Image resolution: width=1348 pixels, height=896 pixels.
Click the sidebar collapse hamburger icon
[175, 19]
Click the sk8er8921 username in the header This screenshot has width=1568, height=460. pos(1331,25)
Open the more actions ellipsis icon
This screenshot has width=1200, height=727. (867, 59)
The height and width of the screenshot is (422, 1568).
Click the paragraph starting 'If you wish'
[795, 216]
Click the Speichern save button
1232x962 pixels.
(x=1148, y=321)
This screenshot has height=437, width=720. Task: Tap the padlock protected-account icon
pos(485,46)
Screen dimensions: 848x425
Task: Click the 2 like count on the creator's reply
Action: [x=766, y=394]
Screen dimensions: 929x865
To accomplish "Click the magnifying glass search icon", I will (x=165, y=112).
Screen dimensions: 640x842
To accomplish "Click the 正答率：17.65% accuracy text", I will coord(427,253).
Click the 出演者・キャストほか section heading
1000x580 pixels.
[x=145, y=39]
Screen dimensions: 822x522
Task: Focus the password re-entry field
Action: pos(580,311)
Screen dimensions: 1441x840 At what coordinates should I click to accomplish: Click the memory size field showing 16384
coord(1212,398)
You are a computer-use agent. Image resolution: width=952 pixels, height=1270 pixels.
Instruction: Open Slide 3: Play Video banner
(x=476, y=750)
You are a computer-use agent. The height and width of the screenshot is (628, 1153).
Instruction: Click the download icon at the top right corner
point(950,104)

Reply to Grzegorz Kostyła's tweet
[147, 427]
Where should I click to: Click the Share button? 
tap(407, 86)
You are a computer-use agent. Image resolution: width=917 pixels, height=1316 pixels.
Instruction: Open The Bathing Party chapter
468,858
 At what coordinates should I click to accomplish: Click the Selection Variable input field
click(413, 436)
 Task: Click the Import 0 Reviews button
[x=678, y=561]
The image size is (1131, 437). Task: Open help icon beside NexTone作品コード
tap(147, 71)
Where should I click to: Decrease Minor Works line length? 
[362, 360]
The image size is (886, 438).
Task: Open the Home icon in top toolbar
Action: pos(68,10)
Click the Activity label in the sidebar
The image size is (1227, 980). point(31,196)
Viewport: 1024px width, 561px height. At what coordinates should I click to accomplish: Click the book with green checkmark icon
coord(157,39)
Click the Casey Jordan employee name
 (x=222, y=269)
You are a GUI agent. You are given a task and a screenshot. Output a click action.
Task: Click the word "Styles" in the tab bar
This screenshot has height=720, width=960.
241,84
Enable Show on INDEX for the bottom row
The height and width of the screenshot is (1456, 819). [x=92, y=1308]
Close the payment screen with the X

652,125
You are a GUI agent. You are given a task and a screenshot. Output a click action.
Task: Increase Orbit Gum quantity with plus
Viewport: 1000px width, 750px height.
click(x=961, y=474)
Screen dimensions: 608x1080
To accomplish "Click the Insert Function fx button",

• **Requirement**
Word for word, give back all the lines above.

• **Exercise output**
Image resolution: width=1348 pixels, height=896 pixels.
Click the sidebar collapse hamburger icon
[175, 19]
Click the sk8er8921 username in the header This screenshot has width=1568, height=460. pos(1331,25)
Open the more actions ellipsis icon
This screenshot has width=1200, height=727. (867, 59)
The height and width of the screenshot is (422, 1568).
Click the paragraph starting 'If you wish'
[795, 216]
Click the Speichern save button
1232x962 pixels.
(x=1148, y=321)
This screenshot has height=437, width=720. Task: Tap the padlock protected-account icon
pos(485,46)
Screen dimensions: 848x425
Task: Click the 2 like count on the creator's reply
Action: [x=766, y=394]
Screen dimensions: 929x865
To accomplish "Click the magnifying glass search icon", I will (x=165, y=112).
Screen dimensions: 640x842
To accomplish "Click the 正答率：17.65% accuracy text", I will coord(427,253).
Click the 出演者・キャストほか section heading
1000x580 pixels.
[x=145, y=39]
Screen dimensions: 822x522
Task: Focus the password re-entry field
Action: pos(580,311)
Screen dimensions: 1441x840 At what coordinates should I click to accomplish: Click the memory size field showing 16384
coord(1212,398)
You are a computer-use agent. Image resolution: width=952 pixels, height=1270 pixels.
Instruction: Open Slide 3: Play Video banner
(x=476, y=750)
You are a computer-use agent. The height and width of the screenshot is (628, 1153).
Instruction: Click the download icon at the top right corner
point(950,104)

Reply to Grzegorz Kostyła's tweet
[147, 427]
Where should I click to: Click the Share button? 
tap(407, 86)
You are a computer-use agent. Image resolution: width=917 pixels, height=1316 pixels.
Instruction: Open The Bathing Party chapter
468,858
 At what coordinates should I click to accomplish: Click the Selection Variable input field
click(413, 436)
 Task: Click the Import 0 Reviews button
[x=678, y=561]
The image size is (1131, 437). Task: Open help icon beside NexTone作品コード
tap(147, 71)
Where should I click to: Decrease Minor Works line length? 
[362, 360]
The image size is (886, 438).
Task: Open the Home icon in top toolbar
Action: pos(68,10)
Click the Activity label in the sidebar
The image size is (1227, 980). point(31,196)
Viewport: 1024px width, 561px height. At what coordinates should I click to accomplish: Click the book with green checkmark icon
coord(157,39)
Click the Casey Jordan employee name
 (x=222, y=269)
You are a GUI agent. You are given a task and a screenshot. Output a click action.
Task: Click the word "Styles" in the tab bar
This screenshot has height=720, width=960.
241,84
Enable Show on INDEX for the bottom row
The height and width of the screenshot is (1456, 819). [x=92, y=1308]
Close the payment screen with the X

652,125
You are a GUI agent. You are given a task and a screenshot. Output a click action.
Task: Increase Orbit Gum quantity with plus
Viewport: 1000px width, 750px height.
click(x=961, y=474)
Screen dimensions: 608x1080
To accomplish "Click the Insert Function fx button",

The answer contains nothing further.